■ **Work request**
From the first line to the last, write out the records exactly, leaving out images.

::::::::

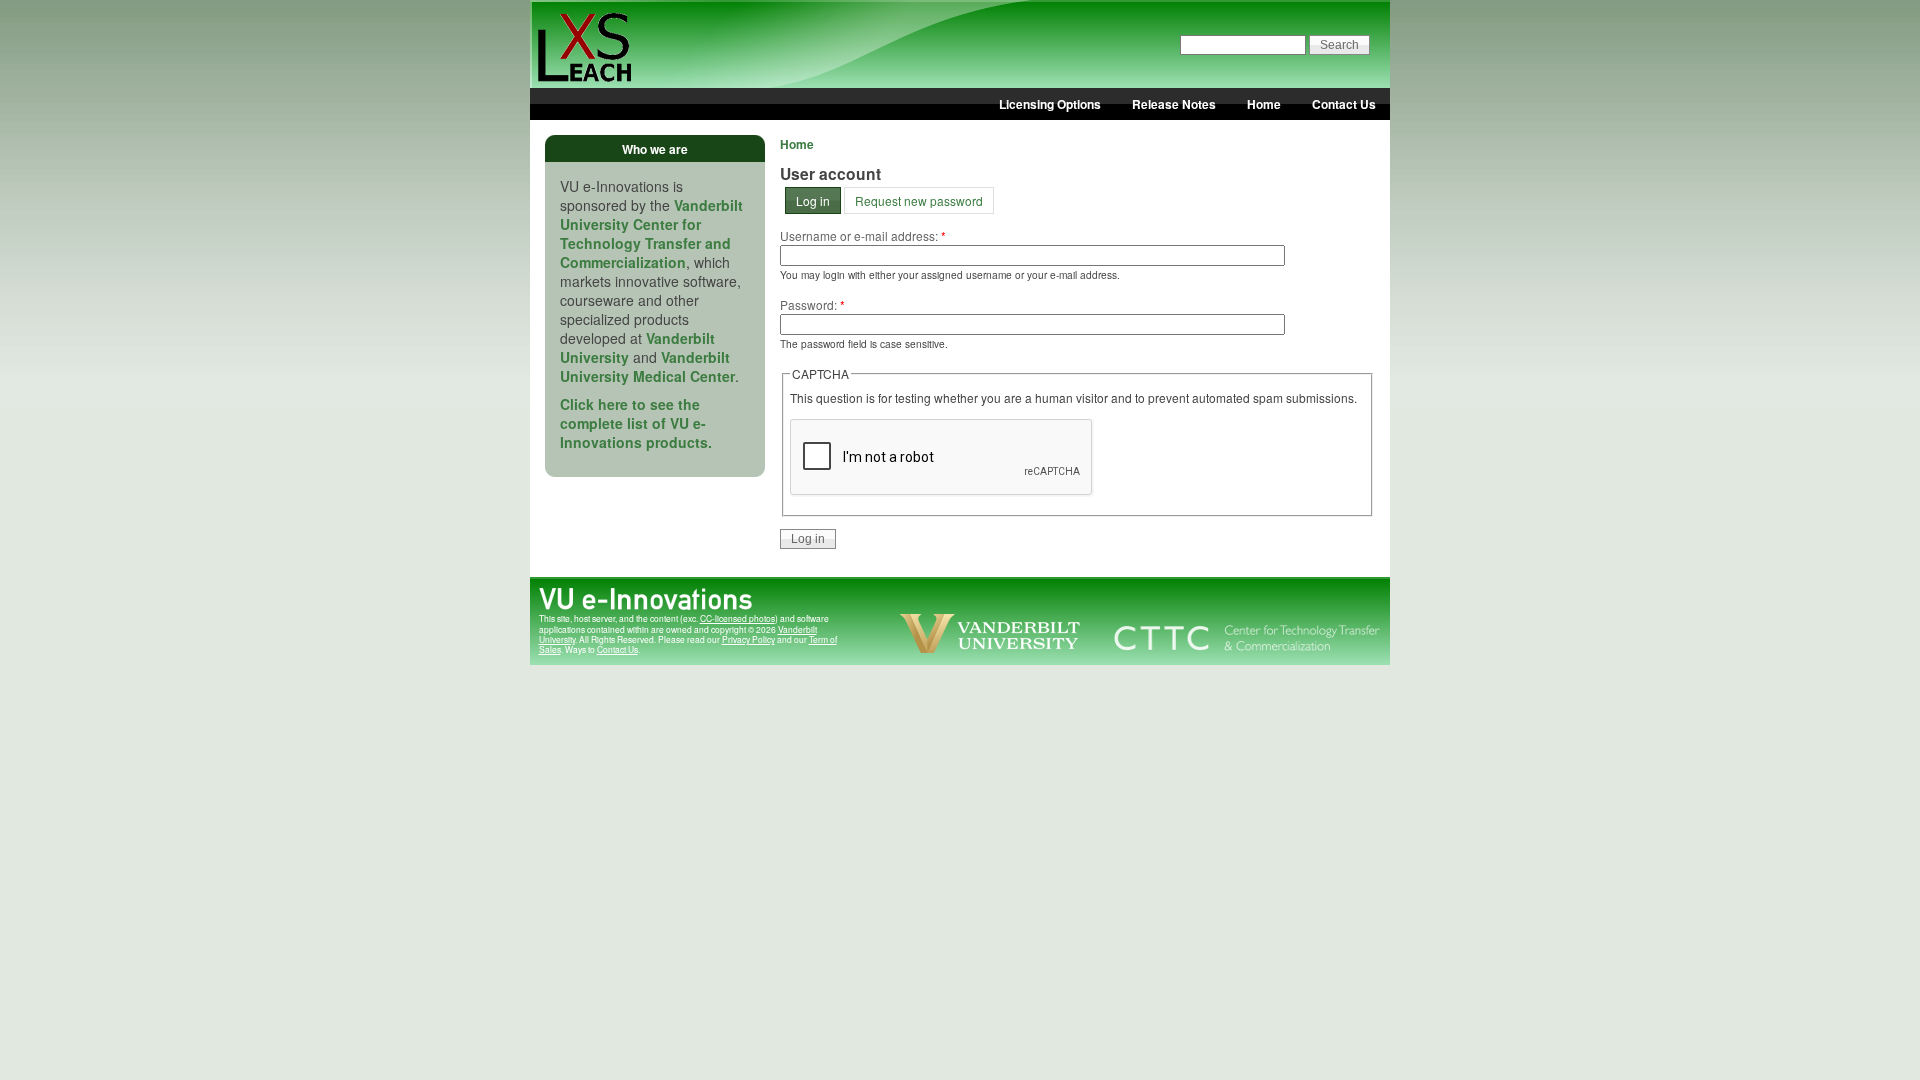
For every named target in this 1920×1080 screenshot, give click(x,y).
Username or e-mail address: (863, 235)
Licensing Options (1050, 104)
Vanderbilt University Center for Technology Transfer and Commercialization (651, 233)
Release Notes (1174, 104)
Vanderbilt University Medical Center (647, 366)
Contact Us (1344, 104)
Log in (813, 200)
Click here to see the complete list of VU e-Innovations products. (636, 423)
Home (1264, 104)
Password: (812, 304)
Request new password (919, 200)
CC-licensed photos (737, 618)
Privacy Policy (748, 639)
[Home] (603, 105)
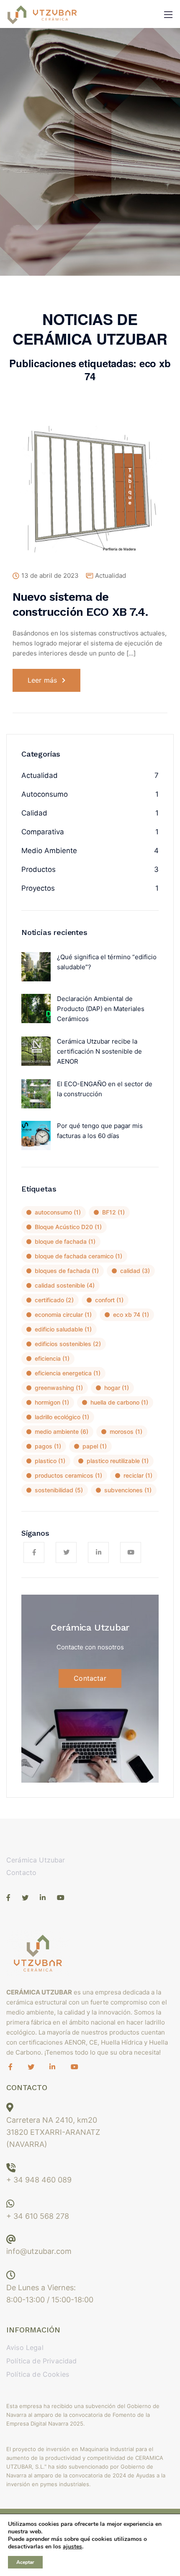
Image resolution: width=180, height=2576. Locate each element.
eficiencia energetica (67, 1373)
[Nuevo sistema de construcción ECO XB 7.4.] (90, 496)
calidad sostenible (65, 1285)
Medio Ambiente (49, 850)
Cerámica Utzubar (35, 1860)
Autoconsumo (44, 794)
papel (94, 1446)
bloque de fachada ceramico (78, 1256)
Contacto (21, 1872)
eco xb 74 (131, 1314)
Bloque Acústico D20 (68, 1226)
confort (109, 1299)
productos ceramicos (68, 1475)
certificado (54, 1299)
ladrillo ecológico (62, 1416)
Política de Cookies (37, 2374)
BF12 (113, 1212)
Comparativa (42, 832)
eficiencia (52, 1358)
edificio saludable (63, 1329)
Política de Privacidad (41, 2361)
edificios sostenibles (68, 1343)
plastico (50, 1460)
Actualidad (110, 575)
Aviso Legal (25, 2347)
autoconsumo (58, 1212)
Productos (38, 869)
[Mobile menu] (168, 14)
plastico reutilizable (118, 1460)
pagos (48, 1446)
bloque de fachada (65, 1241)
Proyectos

::::::::

■ **Output below**
For every named target in this 1920×1080 screenshot, give click(x,y).
Username or e-mail address: (863, 235)
Licensing Options (1050, 104)
Vanderbilt University Center for Technology Transfer and Commercialization (651, 233)
Release Notes (1174, 104)
Vanderbilt University Medical Center (647, 366)
Contact Us (1344, 104)
Log in (813, 200)
Click here to see the complete list of VU e-Innovations products. (636, 423)
Home (1264, 104)
Password: (812, 304)
Request new password (919, 200)
CC-licensed photos (737, 618)
Privacy Policy (748, 639)
[Home] (603, 105)
Image resolution: width=180, height=2576. Locate each element.
eficiencia energetica (67, 1373)
[Nuevo sistema de construcción ECO XB 7.4.] (90, 496)
calidad sostenible (65, 1285)
Medio Ambiente (49, 850)
Cerámica Utzubar (35, 1860)
Autoconsumo (44, 794)
papel (94, 1446)
bloque de fachada ceramico (78, 1256)
Contacto (21, 1872)
eco xb 74 (131, 1314)
Bloque Acústico D20 (68, 1226)
confort (109, 1299)
productos ceramicos (68, 1475)
certificado (54, 1299)
ladrillo ecológico (62, 1416)
Política de Cookies (37, 2374)
BF12 (113, 1212)
Comparativa (42, 832)
eficiencia (52, 1358)
edificio saludable (63, 1329)
Política de Privacidad (41, 2361)
edificios sostenibles (68, 1343)
plastico (50, 1460)
Actualidad (110, 575)
Aviso Legal (25, 2347)
autoconsumo (58, 1212)
Productos (38, 869)
[Mobile menu] (168, 14)
plastico reutilizable (118, 1460)
pagos (48, 1446)
bloque de fachada (65, 1241)
Proyectos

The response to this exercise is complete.